Era il 1989, la fine del blocco, una Roma al tramonto: Michele Apicella urlava invocando la madre, fino a precipitare nell’epilogo con la sua Fiat Uno bianca dentro Circo Massimo. Poi usciva fuori dalla macchina capovolta, guardava in alto, sorrideva: insieme a tutte le comparse della sua vita si protraeva verso un’enorme sfera arancione. Era Il Sol dell’Avvenire.
Più di trent’anni dopo la scena conclusiva di Palombella Rossa, Nanni Moretti torna nel buio della sala insieme a tutte le sue ossessioni, le sue paure, le sue passioni e nella testa questa stessa immagine. Ogni cosa in lui rimane ineluttabilmente coerente, come immutata. Battiato, il PCI, l’amore per il gelato e l’odio per i sabot. Ogni sua espressione rassicura lo spettatore, sussurra “io non sono cambiato”. Nulla è cambiato in Nanni, tutto è rimasto proprio come allora. Tranne il mondo intorno a lui. Il resto delle cose non è più lo stesso. C’è ancora un sol dell’avvenire: stavolta è un pallone sul lungotevere, soltanto a metà.

L’ultimo film del regista romano riunisce un cast devoto con qualche aggiunta (oltre a Margherita Buy e Silvio Orlando, l’esperimento riuscito di Barbora Bobulova) e riprende la grande tradizione metacinematografica del nostro cinema (pleonasticamente notata dai critici a proiezione finita: “maestro, questo è il suo 8½, grazie!”).
Il film che Giovanni regista sta girando è la storia di Ennio e Vera e della sezione del PCI di Quarticciolo durante l’avanzata dei carri sovietici a Budapest del 1956. Il dichiarato intento di riscrivere la storia è palesato fin dalle prime sequenze: nelle sezioni ricostruite di partito non ci sarà nessuna immagine di Stalin, perché Stalin è un dittatore e “io i dittatori non ce li voglio” (nel mio ideale di comunismo). Nello stesso momento, tuttavia, c’è l’impossibilità di continuare le riprese e la produzione è bloccata: Giovanni uomo si ritrova a un bivio artistico e personale del suo percorso.
La narrazione quindi sembra iniziare quello che potrebbe essere un cammino identitario, ma che più va avanti, più si disperde negli intrecci delle trame irrisolte e caotiche dei protagonisti.
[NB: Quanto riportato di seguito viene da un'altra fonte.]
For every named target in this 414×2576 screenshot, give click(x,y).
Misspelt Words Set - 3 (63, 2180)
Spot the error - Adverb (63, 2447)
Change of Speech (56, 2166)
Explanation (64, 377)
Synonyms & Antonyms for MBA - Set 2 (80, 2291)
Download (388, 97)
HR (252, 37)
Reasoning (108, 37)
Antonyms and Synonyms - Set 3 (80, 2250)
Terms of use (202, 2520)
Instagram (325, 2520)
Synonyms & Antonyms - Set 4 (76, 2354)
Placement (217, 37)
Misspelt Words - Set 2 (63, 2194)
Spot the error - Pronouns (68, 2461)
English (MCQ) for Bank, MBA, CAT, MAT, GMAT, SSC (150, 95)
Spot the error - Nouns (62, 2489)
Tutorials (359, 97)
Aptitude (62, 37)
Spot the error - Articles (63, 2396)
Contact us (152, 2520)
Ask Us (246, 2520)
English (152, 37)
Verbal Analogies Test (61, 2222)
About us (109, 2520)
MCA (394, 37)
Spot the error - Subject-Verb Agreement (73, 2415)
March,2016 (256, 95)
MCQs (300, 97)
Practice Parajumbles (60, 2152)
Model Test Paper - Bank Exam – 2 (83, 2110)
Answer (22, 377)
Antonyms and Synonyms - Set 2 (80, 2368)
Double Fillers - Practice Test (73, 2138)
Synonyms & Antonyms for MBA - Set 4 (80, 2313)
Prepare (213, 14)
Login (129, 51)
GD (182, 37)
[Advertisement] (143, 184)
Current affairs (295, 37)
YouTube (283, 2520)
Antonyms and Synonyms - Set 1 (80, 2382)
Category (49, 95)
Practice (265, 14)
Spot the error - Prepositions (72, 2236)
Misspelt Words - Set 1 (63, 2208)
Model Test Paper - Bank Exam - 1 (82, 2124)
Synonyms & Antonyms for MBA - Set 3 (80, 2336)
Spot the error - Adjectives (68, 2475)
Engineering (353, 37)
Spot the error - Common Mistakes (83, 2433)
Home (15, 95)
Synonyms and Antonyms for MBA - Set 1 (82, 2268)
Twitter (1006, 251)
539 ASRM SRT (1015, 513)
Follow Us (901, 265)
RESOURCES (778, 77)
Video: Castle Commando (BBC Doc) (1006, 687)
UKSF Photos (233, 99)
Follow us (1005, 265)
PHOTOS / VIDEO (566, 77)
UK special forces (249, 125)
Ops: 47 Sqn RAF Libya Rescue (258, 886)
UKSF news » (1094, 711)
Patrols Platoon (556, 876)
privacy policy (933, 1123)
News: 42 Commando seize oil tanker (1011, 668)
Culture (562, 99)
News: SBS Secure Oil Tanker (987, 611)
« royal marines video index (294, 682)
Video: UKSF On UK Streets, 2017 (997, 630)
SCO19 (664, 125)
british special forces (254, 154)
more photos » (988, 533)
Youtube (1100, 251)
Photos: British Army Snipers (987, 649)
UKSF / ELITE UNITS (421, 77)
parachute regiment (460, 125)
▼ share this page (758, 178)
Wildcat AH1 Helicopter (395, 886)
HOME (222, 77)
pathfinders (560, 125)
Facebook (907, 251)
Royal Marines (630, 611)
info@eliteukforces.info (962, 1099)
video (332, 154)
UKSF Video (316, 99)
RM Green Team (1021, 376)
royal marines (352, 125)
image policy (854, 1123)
Non c’è un inizio, né una fine, non c’è un momento catartico: il susseguirsi di eventi è nient’altro che un attimo di sospensione.

Il tempo extradiegetico e il tempo diegetico vengono interrotti, tutto rimane fermo. L’intero film è la rappresentazione tragicomica (più tragica che comica) di quel momento poco prima della fine, dove si cerca disperatamente di ricordare per riaffermare il proprio posto nel mondo. Come del resto faceva Apicella, in quella piscina del 1989, quando gridava “Io sono comunista!”. Ma tutto ciò che inevitabilmente cambia la propria natura – i cinema, i partiti, le persone – rende anacronistica ogni affermazione del regista, chiudendo il percorso su sé stesso. E in tal senso non è casuale che la scena più ripresa all’interno del film sia la sequenza che dà il volto alla locandina francese (in maniera decisamente più iconica di quella italiana). Un Nanni Moretti che prima scopriva il mondo in Vespa adesso è su un monopattino, ma non fa altro che ripercorrere la stessa rotonda, incalzato dal produttore Pierre: “perché giriamo sempre intorno?”.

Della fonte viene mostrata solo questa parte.